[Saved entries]
#####

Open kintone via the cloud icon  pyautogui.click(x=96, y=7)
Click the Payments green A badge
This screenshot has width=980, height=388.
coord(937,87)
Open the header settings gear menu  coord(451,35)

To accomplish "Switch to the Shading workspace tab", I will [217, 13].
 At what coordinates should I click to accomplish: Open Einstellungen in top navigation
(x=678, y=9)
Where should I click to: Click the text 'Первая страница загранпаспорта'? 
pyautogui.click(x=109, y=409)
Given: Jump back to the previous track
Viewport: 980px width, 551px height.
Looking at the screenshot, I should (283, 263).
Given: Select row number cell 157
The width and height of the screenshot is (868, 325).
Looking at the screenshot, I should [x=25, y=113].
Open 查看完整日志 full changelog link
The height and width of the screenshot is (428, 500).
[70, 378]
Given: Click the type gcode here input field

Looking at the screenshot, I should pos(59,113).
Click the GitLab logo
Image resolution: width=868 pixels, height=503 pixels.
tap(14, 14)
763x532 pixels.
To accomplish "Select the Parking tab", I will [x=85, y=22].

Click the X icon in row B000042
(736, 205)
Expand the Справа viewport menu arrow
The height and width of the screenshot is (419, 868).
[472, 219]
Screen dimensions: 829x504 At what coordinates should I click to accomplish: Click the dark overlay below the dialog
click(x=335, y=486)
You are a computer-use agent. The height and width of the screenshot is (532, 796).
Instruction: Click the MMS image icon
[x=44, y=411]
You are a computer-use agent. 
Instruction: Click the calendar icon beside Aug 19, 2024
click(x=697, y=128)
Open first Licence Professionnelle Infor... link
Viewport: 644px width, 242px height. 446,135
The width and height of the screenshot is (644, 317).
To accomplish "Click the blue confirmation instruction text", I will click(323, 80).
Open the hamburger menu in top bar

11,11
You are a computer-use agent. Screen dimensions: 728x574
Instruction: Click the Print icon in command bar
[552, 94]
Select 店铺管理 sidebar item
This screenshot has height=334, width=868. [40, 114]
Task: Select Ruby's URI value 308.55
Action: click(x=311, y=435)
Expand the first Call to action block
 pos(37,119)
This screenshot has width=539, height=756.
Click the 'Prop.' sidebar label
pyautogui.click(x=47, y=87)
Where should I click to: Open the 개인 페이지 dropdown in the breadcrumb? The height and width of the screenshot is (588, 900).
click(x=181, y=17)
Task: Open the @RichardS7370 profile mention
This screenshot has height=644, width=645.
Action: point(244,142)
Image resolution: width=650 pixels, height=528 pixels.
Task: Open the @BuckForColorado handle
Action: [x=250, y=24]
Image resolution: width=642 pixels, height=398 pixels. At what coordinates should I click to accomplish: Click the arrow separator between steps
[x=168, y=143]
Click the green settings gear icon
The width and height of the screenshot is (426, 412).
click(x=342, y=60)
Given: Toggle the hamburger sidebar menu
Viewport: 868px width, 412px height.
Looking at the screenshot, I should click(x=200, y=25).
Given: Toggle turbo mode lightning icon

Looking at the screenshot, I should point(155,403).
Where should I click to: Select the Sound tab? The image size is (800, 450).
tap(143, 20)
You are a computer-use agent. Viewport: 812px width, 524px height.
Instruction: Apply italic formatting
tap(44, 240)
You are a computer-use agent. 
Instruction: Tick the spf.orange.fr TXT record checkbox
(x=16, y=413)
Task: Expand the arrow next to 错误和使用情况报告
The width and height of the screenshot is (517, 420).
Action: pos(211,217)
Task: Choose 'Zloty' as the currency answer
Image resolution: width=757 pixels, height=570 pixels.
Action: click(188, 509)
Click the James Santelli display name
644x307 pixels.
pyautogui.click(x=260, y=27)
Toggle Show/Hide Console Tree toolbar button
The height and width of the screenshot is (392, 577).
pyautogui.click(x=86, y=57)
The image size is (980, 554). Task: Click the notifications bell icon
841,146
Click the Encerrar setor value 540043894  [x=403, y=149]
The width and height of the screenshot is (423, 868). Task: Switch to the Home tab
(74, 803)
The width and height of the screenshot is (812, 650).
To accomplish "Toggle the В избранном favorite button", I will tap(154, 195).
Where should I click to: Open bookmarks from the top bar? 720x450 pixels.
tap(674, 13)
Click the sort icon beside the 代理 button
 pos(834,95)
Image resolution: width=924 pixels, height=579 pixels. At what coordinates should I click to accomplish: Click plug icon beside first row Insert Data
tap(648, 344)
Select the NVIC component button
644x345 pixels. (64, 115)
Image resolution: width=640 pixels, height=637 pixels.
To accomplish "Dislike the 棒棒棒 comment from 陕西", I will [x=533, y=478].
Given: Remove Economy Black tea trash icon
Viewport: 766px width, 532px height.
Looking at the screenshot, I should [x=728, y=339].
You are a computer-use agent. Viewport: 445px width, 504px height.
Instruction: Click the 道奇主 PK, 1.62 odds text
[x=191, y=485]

#####

→ PROBLEM STATEMENT: Exactly as they appear above, write out all of the lines.

→ SOLUTION TO THIS EXERCISE:
Open kintone via the cloud icon  pyautogui.click(x=96, y=7)
Click the Payments green A badge
This screenshot has width=980, height=388.
coord(937,87)
Open the header settings gear menu  coord(451,35)

To accomplish "Switch to the Shading workspace tab", I will [217, 13].
 At what coordinates should I click to accomplish: Open Einstellungen in top navigation
(x=678, y=9)
Where should I click to: Click the text 'Первая страница загранпаспорта'? 
pyautogui.click(x=109, y=409)
Given: Jump back to the previous track
Viewport: 980px width, 551px height.
Looking at the screenshot, I should (283, 263).
Given: Select row number cell 157
The width and height of the screenshot is (868, 325).
Looking at the screenshot, I should [x=25, y=113].
Open 查看完整日志 full changelog link
The height and width of the screenshot is (428, 500).
[70, 378]
Given: Click the type gcode here input field

Looking at the screenshot, I should pos(59,113).
Click the GitLab logo
Image resolution: width=868 pixels, height=503 pixels.
tap(14, 14)
763x532 pixels.
To accomplish "Select the Parking tab", I will [x=85, y=22].

Click the X icon in row B000042
(736, 205)
Expand the Справа viewport menu arrow
The height and width of the screenshot is (419, 868).
[472, 219]
Screen dimensions: 829x504 At what coordinates should I click to accomplish: Click the dark overlay below the dialog
click(x=335, y=486)
You are a computer-use agent. The height and width of the screenshot is (532, 796).
Instruction: Click the MMS image icon
[x=44, y=411]
You are a computer-use agent. 
Instruction: Click the calendar icon beside Aug 19, 2024
click(x=697, y=128)
Open first Licence Professionnelle Infor... link
Viewport: 644px width, 242px height. 446,135
The width and height of the screenshot is (644, 317).
To accomplish "Click the blue confirmation instruction text", I will click(323, 80).
Open the hamburger menu in top bar

11,11
You are a computer-use agent. Screen dimensions: 728x574
Instruction: Click the Print icon in command bar
[552, 94]
Select 店铺管理 sidebar item
This screenshot has height=334, width=868. [40, 114]
Task: Select Ruby's URI value 308.55
Action: click(x=311, y=435)
Expand the first Call to action block
 pos(37,119)
This screenshot has width=539, height=756.
Click the 'Prop.' sidebar label
pyautogui.click(x=47, y=87)
Where should I click to: Open the 개인 페이지 dropdown in the breadcrumb? The height and width of the screenshot is (588, 900).
click(x=181, y=17)
Task: Open the @RichardS7370 profile mention
This screenshot has height=644, width=645.
Action: point(244,142)
Image resolution: width=650 pixels, height=528 pixels.
Task: Open the @BuckForColorado handle
Action: [x=250, y=24]
Image resolution: width=642 pixels, height=398 pixels. At what coordinates should I click to accomplish: Click the arrow separator between steps
[x=168, y=143]
Click the green settings gear icon
The width and height of the screenshot is (426, 412).
click(x=342, y=60)
Given: Toggle the hamburger sidebar menu
Viewport: 868px width, 412px height.
Looking at the screenshot, I should click(x=200, y=25).
Given: Toggle turbo mode lightning icon

Looking at the screenshot, I should point(155,403).
Where should I click to: Select the Sound tab? The image size is (800, 450).
tap(143, 20)
You are a computer-use agent. Viewport: 812px width, 524px height.
Instruction: Apply italic formatting
tap(44, 240)
You are a computer-use agent. 
Instruction: Tick the spf.orange.fr TXT record checkbox
(x=16, y=413)
Task: Expand the arrow next to 错误和使用情况报告
The width and height of the screenshot is (517, 420).
Action: pos(211,217)
Task: Choose 'Zloty' as the currency answer
Image resolution: width=757 pixels, height=570 pixels.
Action: click(188, 509)
Click the James Santelli display name
644x307 pixels.
pyautogui.click(x=260, y=27)
Toggle Show/Hide Console Tree toolbar button
The height and width of the screenshot is (392, 577).
pyautogui.click(x=86, y=57)
The image size is (980, 554). Task: Click the notifications bell icon
841,146
Click the Encerrar setor value 540043894  [x=403, y=149]
The width and height of the screenshot is (423, 868). Task: Switch to the Home tab
(74, 803)
The width and height of the screenshot is (812, 650).
To accomplish "Toggle the В избранном favorite button", I will tap(154, 195).
Where should I click to: Open bookmarks from the top bar? 720x450 pixels.
tap(674, 13)
Click the sort icon beside the 代理 button
 pos(834,95)
Image resolution: width=924 pixels, height=579 pixels. At what coordinates should I click to accomplish: Click plug icon beside first row Insert Data
tap(648, 344)
Select the NVIC component button
644x345 pixels. (64, 115)
Image resolution: width=640 pixels, height=637 pixels.
To accomplish "Dislike the 棒棒棒 comment from 陕西", I will [x=533, y=478].
Given: Remove Economy Black tea trash icon
Viewport: 766px width, 532px height.
Looking at the screenshot, I should [x=728, y=339].
You are a computer-use agent. Viewport: 445px width, 504px height.
Instruction: Click the 道奇主 PK, 1.62 odds text
[x=191, y=485]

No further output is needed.